We detected a difference in the severity of psychological symptoms between people classified as having definite hikikomori and those classified as having possible hikikomori, with the former exhibiting more severe depression and anxiety. This finding suggests that it is important to accurately assess individuals’ hikikomori status and implement targeted interventions for those who fulfill the diagnostic criteria for the condition [26]. We also observed that individuals with definite hikikomori scored above the cut-off score for depression, suggesting the need for more immediate interventions. In order to enhance interventions aimed at addressing depression among individuals who experience hikikomori and social isolation, it may be beneficial to consider the implementation of cognitive-behavioral therapy (CBT), which is widely recognized as an evidence-based treatment approach [34]. Particularly during the pandemic, Internet-based CBT can be valuable as it mitigates the risk of infection transmission [35]. It is worth noting that approaching individuals with hikikomori can be challenging due to their avoidant and narcissistic traits; it might be effective to initially engage with their families and indirectly influence the hikikomori sufferer’s behaviors. A study conducted in Japan obtained promising results in terms of improving behavioral issues among individuals with hikikomori through a family-based intervention program [36].
Our results also revealed an increase in subjective stress among the participants with tendencies toward hikikomori after the COVID lockdown was implemented. This stress might have been a factor in the exacerbation of depression and anxiety we observed among the participants with hikikomori. This subjective stress may have been related to frustration with the enforced restrictions on behavior, and/or the fear of COVID-19. Our participants with hikikomori-related traits (definite and possible hikikomori) might have felt these stresses more strongly than people in the general population, potentially exacerbating their depression and anxiety. Thus, although stigma against hikikomori improved, potentially affecting the participants’ mood in a positive way, the fear of infection might have caused their mood to worsen.
Several studies reported that fear of COVID-19 can induce mental disturbances [37,38,39]. Worsening depression was observed among individuals with mental illness as the fear of COVID-19 spread among them [40]. Other studies reported that the capacity for tolerance toward an uncertain future affects mental disorders such as depression, obsessive compulsive disorder, and eating disorder [41,42]. Intolerance regarding uncertainty about the future has been observed to affect mental well-being in this infectious situation and to contribute to the severity of mental disorders such as depression [43,44]. We speculate that our participants with hikikomori-related traits (definite and possible hikikomori) were already highly anxious about their uncertain future.
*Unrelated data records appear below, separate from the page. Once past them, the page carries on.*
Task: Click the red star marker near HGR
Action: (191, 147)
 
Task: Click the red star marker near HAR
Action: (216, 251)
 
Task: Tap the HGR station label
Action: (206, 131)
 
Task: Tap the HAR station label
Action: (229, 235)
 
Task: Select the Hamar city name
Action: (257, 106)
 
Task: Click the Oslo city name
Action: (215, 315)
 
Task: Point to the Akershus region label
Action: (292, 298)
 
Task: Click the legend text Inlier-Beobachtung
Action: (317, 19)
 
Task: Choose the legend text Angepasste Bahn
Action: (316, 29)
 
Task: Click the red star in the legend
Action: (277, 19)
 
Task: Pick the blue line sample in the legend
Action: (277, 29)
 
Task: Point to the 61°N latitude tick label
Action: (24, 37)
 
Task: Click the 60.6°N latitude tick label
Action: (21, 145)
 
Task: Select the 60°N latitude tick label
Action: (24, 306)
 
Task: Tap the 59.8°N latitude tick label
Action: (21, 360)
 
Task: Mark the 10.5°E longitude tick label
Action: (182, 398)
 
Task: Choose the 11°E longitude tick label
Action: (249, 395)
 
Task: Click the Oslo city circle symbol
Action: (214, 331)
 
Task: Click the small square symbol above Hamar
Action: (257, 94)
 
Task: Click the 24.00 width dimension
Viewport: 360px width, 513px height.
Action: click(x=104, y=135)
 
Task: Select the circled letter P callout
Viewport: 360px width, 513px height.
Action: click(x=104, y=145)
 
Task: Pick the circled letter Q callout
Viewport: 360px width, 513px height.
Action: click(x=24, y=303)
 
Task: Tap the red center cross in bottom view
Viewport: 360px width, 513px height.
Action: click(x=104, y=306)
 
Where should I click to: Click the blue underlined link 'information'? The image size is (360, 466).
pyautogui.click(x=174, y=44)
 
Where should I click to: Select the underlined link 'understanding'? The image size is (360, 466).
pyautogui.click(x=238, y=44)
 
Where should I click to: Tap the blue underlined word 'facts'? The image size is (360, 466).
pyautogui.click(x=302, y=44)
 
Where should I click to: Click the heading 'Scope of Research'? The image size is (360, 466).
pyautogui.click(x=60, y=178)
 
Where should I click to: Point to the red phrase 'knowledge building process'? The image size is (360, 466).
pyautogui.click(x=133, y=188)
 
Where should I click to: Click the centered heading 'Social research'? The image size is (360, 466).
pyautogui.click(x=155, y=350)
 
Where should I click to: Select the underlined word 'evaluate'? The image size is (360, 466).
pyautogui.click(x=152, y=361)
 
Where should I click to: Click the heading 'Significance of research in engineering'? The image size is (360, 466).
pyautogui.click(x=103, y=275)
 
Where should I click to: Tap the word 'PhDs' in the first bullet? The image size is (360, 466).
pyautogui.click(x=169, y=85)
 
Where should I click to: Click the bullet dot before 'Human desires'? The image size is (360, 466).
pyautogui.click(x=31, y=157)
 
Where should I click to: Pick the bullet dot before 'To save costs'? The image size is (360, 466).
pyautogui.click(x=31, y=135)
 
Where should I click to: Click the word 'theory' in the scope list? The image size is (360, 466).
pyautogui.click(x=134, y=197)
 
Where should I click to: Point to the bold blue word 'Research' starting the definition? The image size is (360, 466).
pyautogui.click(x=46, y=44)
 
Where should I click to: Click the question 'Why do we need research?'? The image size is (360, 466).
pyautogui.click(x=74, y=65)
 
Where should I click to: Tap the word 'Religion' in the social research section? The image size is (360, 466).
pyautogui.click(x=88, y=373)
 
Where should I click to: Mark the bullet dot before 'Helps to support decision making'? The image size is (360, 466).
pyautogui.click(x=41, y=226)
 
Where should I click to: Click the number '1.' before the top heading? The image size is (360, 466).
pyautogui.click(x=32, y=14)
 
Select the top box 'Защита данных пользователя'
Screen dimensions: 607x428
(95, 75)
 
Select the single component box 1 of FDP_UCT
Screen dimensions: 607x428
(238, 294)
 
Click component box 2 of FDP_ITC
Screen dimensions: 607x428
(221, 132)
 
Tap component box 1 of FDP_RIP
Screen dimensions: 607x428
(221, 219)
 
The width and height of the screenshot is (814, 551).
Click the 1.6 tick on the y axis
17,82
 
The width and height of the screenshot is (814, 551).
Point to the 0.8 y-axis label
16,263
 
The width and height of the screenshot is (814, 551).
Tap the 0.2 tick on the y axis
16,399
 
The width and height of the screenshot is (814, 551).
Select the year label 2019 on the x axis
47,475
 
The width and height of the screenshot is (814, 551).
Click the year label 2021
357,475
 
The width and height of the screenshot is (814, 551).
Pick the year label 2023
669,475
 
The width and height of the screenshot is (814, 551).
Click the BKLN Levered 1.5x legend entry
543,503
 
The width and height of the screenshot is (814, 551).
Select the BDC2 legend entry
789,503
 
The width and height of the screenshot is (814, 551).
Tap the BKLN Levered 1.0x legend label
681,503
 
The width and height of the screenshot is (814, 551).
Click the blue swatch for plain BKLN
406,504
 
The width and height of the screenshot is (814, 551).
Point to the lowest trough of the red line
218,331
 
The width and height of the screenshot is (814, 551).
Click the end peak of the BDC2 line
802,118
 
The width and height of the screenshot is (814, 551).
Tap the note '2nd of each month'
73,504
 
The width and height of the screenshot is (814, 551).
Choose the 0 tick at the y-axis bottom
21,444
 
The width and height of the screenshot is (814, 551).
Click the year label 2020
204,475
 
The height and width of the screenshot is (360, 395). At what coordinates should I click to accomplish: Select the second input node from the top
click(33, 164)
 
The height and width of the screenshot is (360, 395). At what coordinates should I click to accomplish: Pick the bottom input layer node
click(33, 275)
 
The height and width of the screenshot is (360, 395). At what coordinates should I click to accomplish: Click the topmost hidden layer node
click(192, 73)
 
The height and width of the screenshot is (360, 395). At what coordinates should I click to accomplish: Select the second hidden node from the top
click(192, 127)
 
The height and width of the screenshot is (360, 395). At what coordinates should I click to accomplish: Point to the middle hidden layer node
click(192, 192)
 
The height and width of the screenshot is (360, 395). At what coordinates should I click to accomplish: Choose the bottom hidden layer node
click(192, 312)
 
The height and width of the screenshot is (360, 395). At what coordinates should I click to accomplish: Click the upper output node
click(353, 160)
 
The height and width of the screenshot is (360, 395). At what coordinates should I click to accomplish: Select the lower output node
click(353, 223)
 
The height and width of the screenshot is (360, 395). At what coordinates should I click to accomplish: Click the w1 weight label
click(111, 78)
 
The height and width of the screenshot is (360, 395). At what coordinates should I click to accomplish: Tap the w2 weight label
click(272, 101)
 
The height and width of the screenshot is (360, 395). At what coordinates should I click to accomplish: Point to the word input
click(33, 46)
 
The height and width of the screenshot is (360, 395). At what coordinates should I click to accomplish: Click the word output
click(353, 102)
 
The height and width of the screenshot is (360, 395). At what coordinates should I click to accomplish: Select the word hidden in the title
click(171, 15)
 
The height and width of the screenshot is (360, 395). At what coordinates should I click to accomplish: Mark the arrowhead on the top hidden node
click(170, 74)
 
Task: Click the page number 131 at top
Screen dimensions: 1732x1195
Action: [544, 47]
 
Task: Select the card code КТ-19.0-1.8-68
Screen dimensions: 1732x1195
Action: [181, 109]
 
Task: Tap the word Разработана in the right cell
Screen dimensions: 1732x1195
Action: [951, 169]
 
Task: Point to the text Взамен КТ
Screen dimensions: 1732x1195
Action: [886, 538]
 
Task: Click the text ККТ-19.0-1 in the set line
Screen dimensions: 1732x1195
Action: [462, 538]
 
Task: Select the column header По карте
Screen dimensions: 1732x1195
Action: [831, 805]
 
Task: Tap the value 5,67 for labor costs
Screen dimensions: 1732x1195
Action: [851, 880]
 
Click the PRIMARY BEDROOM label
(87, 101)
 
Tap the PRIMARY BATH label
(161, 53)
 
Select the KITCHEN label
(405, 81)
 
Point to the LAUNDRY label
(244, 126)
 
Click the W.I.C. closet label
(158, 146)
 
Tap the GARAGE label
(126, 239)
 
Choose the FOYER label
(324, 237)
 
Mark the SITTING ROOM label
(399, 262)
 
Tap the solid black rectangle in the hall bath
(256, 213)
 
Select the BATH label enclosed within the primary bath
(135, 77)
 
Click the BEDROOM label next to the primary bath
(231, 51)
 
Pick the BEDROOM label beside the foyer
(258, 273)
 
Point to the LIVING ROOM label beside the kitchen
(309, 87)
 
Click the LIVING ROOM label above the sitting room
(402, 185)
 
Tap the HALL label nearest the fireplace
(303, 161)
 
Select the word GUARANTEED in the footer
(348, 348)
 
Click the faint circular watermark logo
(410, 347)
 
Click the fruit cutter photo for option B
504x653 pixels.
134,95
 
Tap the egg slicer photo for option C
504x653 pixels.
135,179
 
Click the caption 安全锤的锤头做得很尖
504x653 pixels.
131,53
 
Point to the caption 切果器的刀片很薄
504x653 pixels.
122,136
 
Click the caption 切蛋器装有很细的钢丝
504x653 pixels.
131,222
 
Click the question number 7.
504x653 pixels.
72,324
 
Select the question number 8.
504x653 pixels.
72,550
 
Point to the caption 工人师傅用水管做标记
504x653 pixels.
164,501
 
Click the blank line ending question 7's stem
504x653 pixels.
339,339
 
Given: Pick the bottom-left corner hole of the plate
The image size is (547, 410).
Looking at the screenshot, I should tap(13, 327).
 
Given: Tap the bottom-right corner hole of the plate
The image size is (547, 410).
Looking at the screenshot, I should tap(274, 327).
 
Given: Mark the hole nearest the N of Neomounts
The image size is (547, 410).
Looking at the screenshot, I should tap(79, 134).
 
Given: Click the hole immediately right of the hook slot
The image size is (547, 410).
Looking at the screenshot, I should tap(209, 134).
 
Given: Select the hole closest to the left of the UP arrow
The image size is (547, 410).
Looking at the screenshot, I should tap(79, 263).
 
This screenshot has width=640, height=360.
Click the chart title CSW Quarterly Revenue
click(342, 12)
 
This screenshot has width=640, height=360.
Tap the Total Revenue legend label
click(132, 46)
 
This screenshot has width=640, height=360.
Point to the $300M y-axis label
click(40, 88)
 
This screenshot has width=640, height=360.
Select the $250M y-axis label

The COVID-19 pandemic might thus be expected to exacerbate these worries and cause additional anxiety. A cross-sectional study conducted in Greece reported that intolerance of uncertainty was a strong predictor of depression during the COVID-19 pandemic, and that fear of infection acted as a mediator for the effect on depression [45].
The results of the present descriptive analysis indicated that the participants with definite or possible hikikomori adopted relatively effective coping strategies during the COVID-19 pandemic. This suggests the value of learning from individuals with hikikomori by examining their behavior as a model. Individuals with hikikomori are often labeled negatively, and considering their behaviors as a positive model might contribute to reducing the stigma against them. We propose that reconsidering the behavior of people with hikikomori in this way may be valuable when approaches for managing issues related to this condition are sought.
However, several limitations of this study should be considered when interpreting the results. Hikikomori is a multifaceted phenomenon, and its understanding and definition can certainly vary based on cultural and academic perspectives. The criteria used in this study may not fully capture the complexity and diversity of hikikomori. In order to enhance the quality of hikikomori diagnoses in the future, it is crucial to adopt a multidirectional approach in clinical research, encompassing brain-imaging analyses, biomedical data, and other relevant factors. We also used a retrospective survey method in which participants scored the scale items based on their recollection of the situation at the time of the lockdown period, and it is thus not possible to draw causal conclusions from the questionnaire results regarding the factors that exacerbated depression and anxiety among the participants.
It is important to note that the data for our study were collected via a web survey company. Due to this method of data collection, the exclusion/inclusion criteria were not clearly defined, leading to an unbalanced sample in terms of gender representation. This potential imbalance should be taken into consideration when interpreting and generalizing our findings. In addition, in both Study 1 and Study 2, although we visually confirmed the normal distribution of the sample through the examination of the corresponding histograms, the Shapiro-Wilk test did not support the normal distribution assumption. The use of Levene’s test also did not provide evidence of the equality of variances among the variables. Moreover, given the prevalence of widespread loneliness during the pandemic, it becomes challenging to differentiate individuals experiencing genuine hikikomori from those who have simply been compelled to stay at home due to their circumstances. Further studies are necessary to deepen our understanding of the psychological changes occurring among people with hikikomori during the pandemic period, which resulted in exacerbations of depression and anxiety.

5. Conclusions

During Japan’s lockdown due to the COVID-19 pandemic, the stigma against hikikomori improved. The individuals who reported hikikomori traits experienced a worsening of depression and anxiety during the lockdown. The improvement of stigma and the participants’ indoor adaptive coping strategies alone could not ameliorate the mental health of those with hikikomori. The individuals with definite hikikomori (i.e., they met all of the diagnostic criteria) exhibited poorer mental health and needed more therapeutic intervention compared to the participants who did not have hikikomori.

Author Contributions

Conceptualization: T.O., Y.S., H.T., H.M., M.A., D.S., N.K. and T.A. Methodology: T.O. and H.T. Software: T.O. Validation: Y.S. and H.T. Formal analysis: T.O., Y.S. and H.T. Investigation: T.O., Rakuten Insight, Inc. Resources: T.O., Rakuten Insight. Data curation: T.O., Rakuten Insight. Writing—original draft preparation: T.O. Writing—review and editing: Y.S., H.T. Visualization: T.O.; Supervision: Y.S., H.T. Project administration: H.T. Funding acquisition: H.T., Y.S., M.A., D.S. and N.K. All authors have read and agreed to the published version of the manuscript.

Funding

This work was supported by a grant (no. JPMJRX21K2) from the JST RISTEX “SOLVE for SDGs: Preventing Social Isolation & Loneliness and Creating Diversified Social Networks” program, Japan.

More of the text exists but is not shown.